Z jadłospisu należy w tym czasie wyeliminować niektóre owoce, suszone i świeże (arbuz, awokado, brzoskwinia, daktyl, gruszka, jabłko, morela, mango, grejpfrut, granat), warzywa (cebula, czosnek, kapusta włoska, brukselka, karczoch, topinambur, burak, kalafior), rośliny strączkowe (groch, soczewica, fasola, soja), grzyby, produkty zbożowe (pieczywo, zwłaszcza pszenne, makaron, kasze, np. manna czy kuskus, ciasta i ciastka), mleko (krowie, kozie, owcze) i jego przetwory (jogurt, maślanka, kefir, twaróg, śmietana, lody i inne desery), orzechy (pistacjowe, nerkowce, migdały) oraz substancje słodzące (ksylitol, maltitol, mannitol, sorbitol, miód, syrop glukozowo-fruktozowy, syrop z agawy).
Co zatem można jeść? Owoce o niskiej zawartości fruktozy (malina, truskawka, melon, mandarynka, pomarańcza, winogrono, kiwi, cytryna, limonka, ananas, banan, najlepiej niezbyt dojrzały), warzywa (ziemniak, fasolka szparagowa, papryka, różyczki brokuła, seler korzeniowy, cykoria, marchewka, pasternak, sałata, rukola, jarmuż, szczypiorek, rzodkiewka, szpinak, pomidor, rzepa, koper włoski, bakłażan), mięso, ryby, jaja, produkty gryczane, jaglane i owsiane, komosę ryżową, ryż, przetwory mleczne bez laktozy, dojrzewające sery podpuszczkowe, niektóre orzechy włoskie (pekan, brazylijskie, ziemne, piniowe, makadamia), pestki słonecznika i dyni, siemię lniane, tłuszcze roślinne, a także słodziki: cukier, glukozę, syrop klonowy czy stewię.
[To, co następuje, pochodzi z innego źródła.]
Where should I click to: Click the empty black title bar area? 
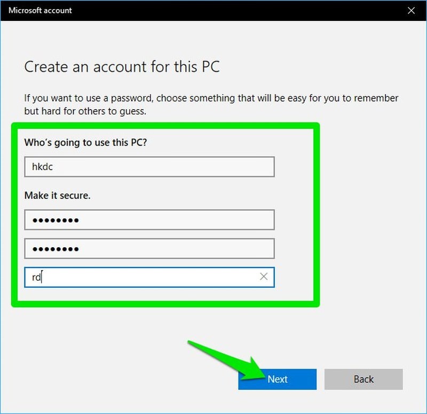[240, 10]
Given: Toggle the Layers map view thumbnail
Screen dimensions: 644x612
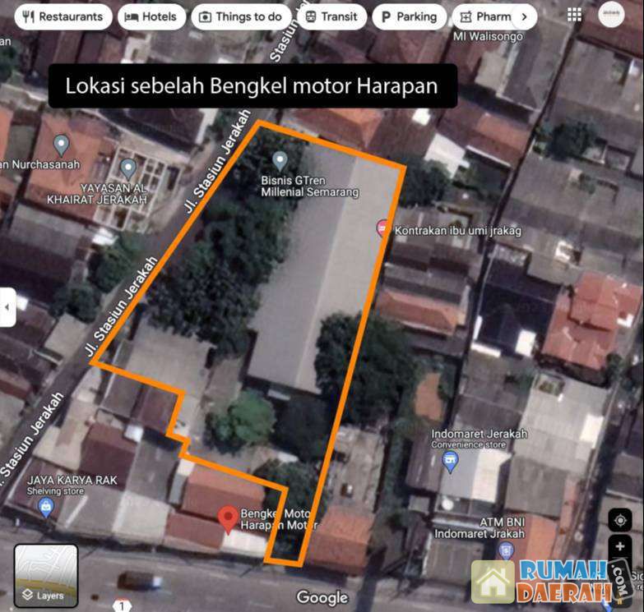Looking at the screenshot, I should point(46,575).
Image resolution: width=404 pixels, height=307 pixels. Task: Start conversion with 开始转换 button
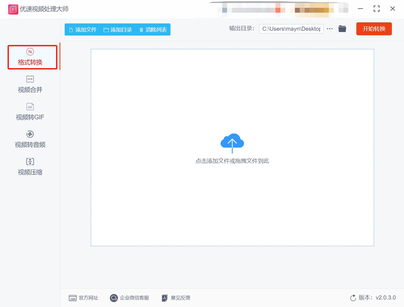pos(374,29)
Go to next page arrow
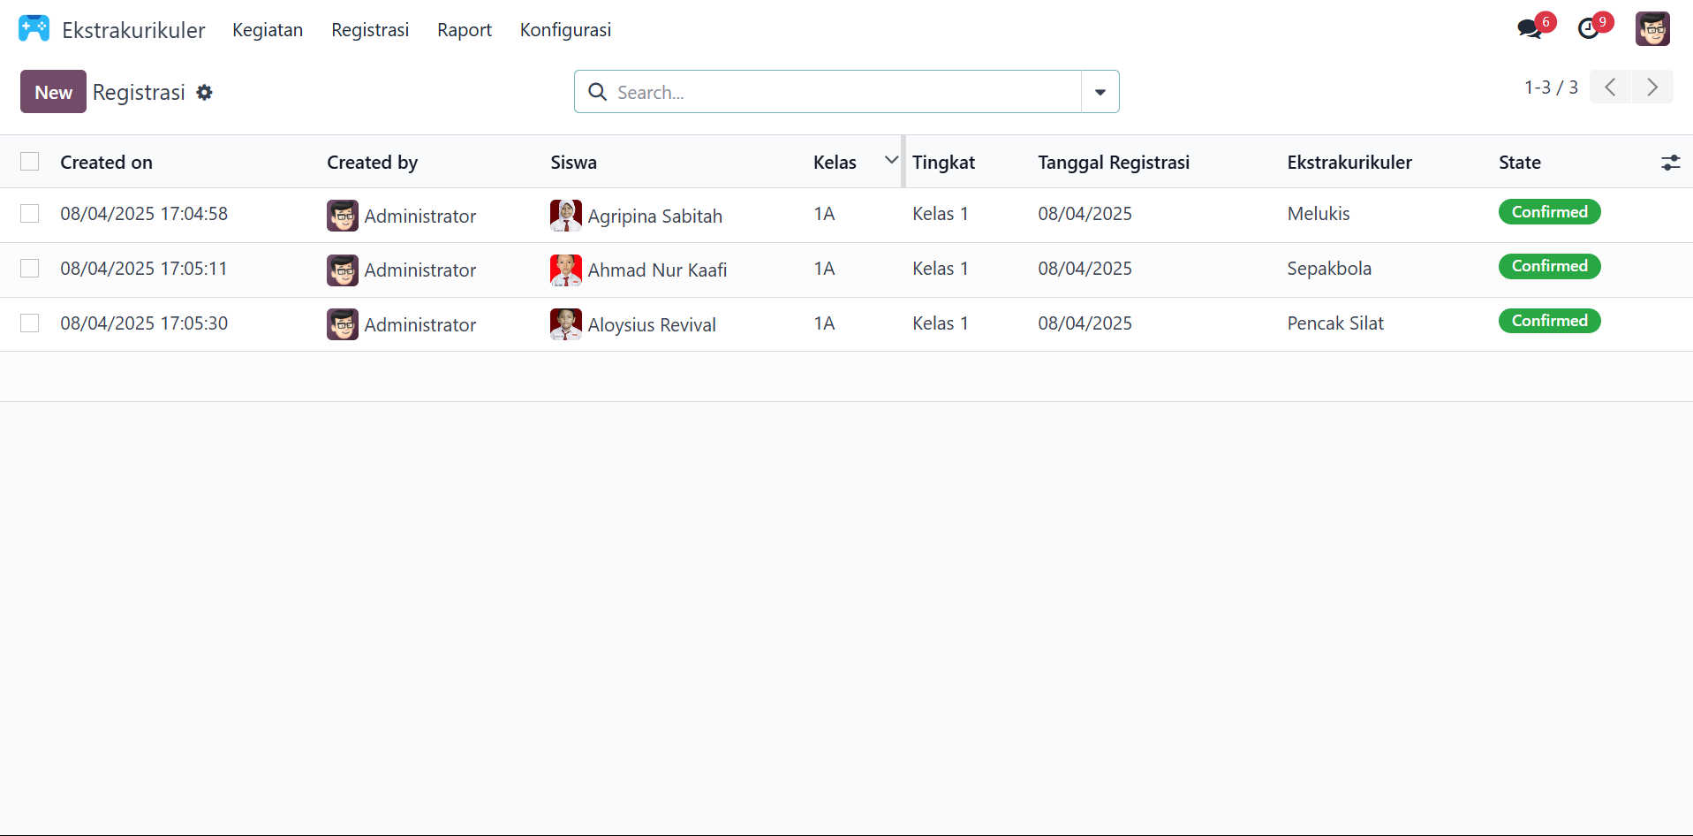The width and height of the screenshot is (1693, 836). [x=1651, y=87]
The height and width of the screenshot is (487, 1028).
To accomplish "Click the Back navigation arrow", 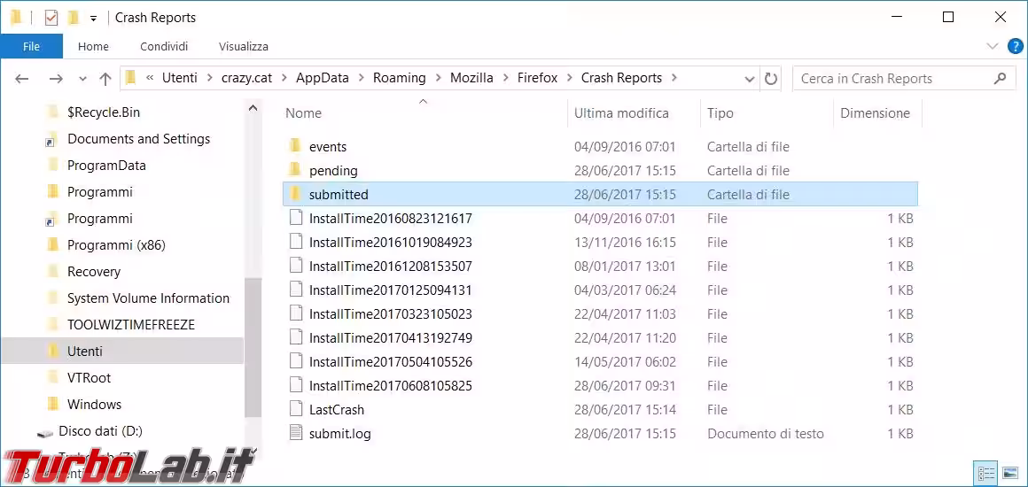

W kolejnym etapie ponownie wprowadzamy do jadłospisu przysmaki bogate w FODMAP, oczywiście stopniowo (najlepiej jeden produkt co trzy dni), by można było wychwycić ewentualne niepożądane objawy.
Ostatni etap tego programu zakłada stworzenie, na podstawie dokonanych obserwacji, optymalnego dla siebie jadłospisu, z jak najmniejszą ilością ograniczeń. Często jednak konieczna może okazać się pomoc dietetyka. Ze specjalistą warto też skonsultować się przed rozpoczęciem realizacji tego programu, który, nieumiejętnie stosowany, może przynieść więcej szkody niż korzyści. Źle skomponowane posiłki i eliminowanie tak wielu produktów mogą bowiem przyczynić się wystąpienia niedoborów cennych składników odżywczych, choćby błonnika, wapnia, żelaza, witamin B i D czy naturalnych przeciwutleniaczy.